_WRITTEN TASK A_: According to the excerpt on R data structures, what kinds of R object can each element of a list hold? List every kind it names.

_EXCERPT_:

You can see that 1 and 2 are character values because they are quoted.
You could not use them in algebra without first converting them back to
numbers. Note that the column names were set by providing them to
cbind
A matrix is a two dimensional array. Higher dimensional arrays can also
be created. See help(array)
, but these data structures are not that
commonly used, so we do not discuss them here.
List
A list
is a very flexible container to store data. Each element of a
list can contain any type of R object, e.g. a vector, matrix,
data.frame, another list, or more complex data types.
A simple list:
list(1:3)
## [[1]]
## [1] 1 2 3
It shows that the first element [[1]]
contains a vector of
1, 2, 3
Here is one with two data types.
e <- list(c(2,5), 'abc')
e
## [[1]]
## [1] 2 5
##
## [[2]]
## [1] "abc"

_WRITTEN TASK B_: Reproduce the entries word for word. Begin at the first entry and stop after the line that contains "This screenshot has height=400, width=648.".

(Stored items)

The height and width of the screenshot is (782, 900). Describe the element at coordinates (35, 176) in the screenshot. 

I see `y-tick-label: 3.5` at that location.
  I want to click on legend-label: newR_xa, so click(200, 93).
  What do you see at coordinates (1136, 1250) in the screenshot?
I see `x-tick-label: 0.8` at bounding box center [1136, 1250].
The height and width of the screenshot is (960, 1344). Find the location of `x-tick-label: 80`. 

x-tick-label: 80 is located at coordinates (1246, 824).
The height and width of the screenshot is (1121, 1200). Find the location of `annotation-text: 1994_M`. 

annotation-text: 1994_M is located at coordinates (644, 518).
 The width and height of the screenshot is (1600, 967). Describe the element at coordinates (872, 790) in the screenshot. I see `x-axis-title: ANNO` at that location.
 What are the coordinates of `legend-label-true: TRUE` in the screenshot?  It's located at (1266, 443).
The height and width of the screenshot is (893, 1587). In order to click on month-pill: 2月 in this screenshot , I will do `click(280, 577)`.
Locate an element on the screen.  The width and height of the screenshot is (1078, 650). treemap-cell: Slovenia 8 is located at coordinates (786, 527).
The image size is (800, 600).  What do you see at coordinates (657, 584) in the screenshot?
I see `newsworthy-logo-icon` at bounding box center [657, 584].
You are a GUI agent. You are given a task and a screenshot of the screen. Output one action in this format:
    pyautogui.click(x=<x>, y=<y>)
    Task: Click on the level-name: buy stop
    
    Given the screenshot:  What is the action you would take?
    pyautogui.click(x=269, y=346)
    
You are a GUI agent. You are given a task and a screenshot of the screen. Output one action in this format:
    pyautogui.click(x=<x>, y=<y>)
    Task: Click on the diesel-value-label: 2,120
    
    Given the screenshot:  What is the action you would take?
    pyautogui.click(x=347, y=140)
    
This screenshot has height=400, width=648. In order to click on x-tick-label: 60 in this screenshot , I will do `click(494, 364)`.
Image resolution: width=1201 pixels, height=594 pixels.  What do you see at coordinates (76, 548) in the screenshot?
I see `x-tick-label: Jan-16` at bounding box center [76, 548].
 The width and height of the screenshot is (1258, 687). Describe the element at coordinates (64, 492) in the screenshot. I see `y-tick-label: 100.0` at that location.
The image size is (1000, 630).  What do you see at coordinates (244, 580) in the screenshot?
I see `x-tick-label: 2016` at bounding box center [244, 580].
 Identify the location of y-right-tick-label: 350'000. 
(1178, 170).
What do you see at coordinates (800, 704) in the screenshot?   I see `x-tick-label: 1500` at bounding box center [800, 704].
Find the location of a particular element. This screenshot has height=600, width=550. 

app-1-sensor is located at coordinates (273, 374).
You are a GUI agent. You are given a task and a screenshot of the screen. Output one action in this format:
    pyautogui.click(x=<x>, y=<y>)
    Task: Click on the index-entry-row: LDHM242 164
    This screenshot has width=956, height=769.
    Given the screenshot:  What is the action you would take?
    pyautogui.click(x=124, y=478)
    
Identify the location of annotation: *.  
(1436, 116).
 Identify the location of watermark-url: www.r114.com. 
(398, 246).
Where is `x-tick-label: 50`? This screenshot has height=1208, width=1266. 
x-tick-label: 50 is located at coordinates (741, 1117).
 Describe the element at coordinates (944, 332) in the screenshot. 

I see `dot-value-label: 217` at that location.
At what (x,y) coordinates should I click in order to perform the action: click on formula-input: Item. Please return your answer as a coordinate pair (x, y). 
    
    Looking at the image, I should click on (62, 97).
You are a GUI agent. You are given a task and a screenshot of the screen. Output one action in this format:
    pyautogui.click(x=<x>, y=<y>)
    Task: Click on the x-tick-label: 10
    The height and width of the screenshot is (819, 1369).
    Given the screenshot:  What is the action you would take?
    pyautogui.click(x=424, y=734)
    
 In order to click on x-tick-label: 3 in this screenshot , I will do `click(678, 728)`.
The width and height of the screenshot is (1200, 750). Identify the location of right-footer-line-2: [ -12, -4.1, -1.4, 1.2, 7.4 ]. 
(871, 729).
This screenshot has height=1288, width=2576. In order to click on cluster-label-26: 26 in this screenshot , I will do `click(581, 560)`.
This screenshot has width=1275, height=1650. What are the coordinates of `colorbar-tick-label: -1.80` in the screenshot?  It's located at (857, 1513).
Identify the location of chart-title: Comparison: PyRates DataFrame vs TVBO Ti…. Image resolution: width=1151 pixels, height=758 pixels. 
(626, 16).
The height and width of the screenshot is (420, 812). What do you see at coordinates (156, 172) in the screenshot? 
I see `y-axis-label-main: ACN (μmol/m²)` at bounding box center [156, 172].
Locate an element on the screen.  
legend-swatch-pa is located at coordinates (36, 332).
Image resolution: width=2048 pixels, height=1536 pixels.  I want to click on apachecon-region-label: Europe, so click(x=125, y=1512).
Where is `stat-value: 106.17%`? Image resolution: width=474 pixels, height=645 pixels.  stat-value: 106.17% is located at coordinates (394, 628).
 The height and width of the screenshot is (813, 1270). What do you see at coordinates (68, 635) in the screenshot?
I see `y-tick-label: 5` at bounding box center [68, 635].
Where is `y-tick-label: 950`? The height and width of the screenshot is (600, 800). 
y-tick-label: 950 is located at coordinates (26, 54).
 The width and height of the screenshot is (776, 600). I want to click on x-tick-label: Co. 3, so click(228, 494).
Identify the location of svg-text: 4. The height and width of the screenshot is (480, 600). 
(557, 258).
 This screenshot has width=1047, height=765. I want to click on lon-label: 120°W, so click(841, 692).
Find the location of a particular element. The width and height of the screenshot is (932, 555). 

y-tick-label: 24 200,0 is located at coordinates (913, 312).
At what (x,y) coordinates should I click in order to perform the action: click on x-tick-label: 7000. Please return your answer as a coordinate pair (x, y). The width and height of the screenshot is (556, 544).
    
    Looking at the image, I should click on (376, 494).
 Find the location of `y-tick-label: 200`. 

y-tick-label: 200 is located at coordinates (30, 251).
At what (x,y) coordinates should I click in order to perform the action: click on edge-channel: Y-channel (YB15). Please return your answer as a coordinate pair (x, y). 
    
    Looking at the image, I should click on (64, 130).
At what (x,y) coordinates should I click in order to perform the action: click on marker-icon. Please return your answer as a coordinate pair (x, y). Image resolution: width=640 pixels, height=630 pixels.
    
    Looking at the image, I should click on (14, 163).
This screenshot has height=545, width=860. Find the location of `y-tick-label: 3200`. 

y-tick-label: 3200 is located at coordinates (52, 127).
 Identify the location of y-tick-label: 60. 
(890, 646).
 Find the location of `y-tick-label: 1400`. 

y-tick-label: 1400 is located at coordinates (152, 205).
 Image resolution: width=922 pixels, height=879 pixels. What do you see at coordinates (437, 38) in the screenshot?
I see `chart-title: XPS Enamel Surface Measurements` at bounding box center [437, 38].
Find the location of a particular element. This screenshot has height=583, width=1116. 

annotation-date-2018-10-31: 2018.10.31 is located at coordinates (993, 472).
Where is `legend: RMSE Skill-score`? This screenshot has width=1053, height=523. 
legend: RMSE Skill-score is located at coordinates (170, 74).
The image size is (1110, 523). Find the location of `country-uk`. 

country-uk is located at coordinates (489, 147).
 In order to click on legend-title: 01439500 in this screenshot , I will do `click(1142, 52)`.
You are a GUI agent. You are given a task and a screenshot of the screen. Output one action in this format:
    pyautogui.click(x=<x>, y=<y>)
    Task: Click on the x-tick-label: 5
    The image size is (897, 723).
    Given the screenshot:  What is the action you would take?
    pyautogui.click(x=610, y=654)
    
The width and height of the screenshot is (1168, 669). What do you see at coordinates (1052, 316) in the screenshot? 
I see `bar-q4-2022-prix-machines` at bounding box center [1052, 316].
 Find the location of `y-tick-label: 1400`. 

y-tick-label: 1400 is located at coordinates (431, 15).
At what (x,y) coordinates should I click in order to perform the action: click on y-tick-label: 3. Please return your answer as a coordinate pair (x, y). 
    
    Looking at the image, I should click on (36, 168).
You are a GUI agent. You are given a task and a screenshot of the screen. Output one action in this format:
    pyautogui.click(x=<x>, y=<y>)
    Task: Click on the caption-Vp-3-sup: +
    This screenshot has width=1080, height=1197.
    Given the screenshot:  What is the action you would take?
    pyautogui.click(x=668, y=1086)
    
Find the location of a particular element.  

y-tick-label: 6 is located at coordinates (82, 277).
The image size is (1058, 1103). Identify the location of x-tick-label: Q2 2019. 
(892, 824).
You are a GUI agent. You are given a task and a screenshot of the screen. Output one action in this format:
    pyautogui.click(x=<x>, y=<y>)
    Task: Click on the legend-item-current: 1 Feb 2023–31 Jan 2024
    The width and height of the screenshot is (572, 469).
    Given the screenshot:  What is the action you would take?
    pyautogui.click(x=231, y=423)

_TASK RESULT A_:
- a vector
- a matrix
- a data.frame
- another list
- more complex data types

_TASK RESULT B_:
The height and width of the screenshot is (782, 900). Describe the element at coordinates (35, 176) in the screenshot. 

I see `y-tick-label: 3.5` at that location.
  I want to click on legend-label: newR_xa, so click(200, 93).
  What do you see at coordinates (1136, 1250) in the screenshot?
I see `x-tick-label: 0.8` at bounding box center [1136, 1250].
The height and width of the screenshot is (960, 1344). Find the location of `x-tick-label: 80`. 

x-tick-label: 80 is located at coordinates (1246, 824).
The height and width of the screenshot is (1121, 1200). Find the location of `annotation-text: 1994_M`. 

annotation-text: 1994_M is located at coordinates (644, 518).
 The width and height of the screenshot is (1600, 967). Describe the element at coordinates (872, 790) in the screenshot. I see `x-axis-title: ANNO` at that location.
 What are the coordinates of `legend-label-true: TRUE` in the screenshot?  It's located at (1266, 443).
The height and width of the screenshot is (893, 1587). In order to click on month-pill: 2月 in this screenshot , I will do `click(280, 577)`.
Locate an element on the screen.  The width and height of the screenshot is (1078, 650). treemap-cell: Slovenia 8 is located at coordinates (786, 527).
The image size is (800, 600).  What do you see at coordinates (657, 584) in the screenshot?
I see `newsworthy-logo-icon` at bounding box center [657, 584].
You are a GUI agent. You are given a task and a screenshot of the screen. Output one action in this format:
    pyautogui.click(x=<x>, y=<y>)
    Task: Click on the level-name: buy stop
    
    Given the screenshot:  What is the action you would take?
    pyautogui.click(x=269, y=346)
    
You are a GUI agent. You are given a task and a screenshot of the screen. Output one action in this format:
    pyautogui.click(x=<x>, y=<y>)
    Task: Click on the diesel-value-label: 2,120
    
    Given the screenshot:  What is the action you would take?
    pyautogui.click(x=347, y=140)
    
This screenshot has height=400, width=648. In order to click on x-tick-label: 60 in this screenshot , I will do `click(494, 364)`.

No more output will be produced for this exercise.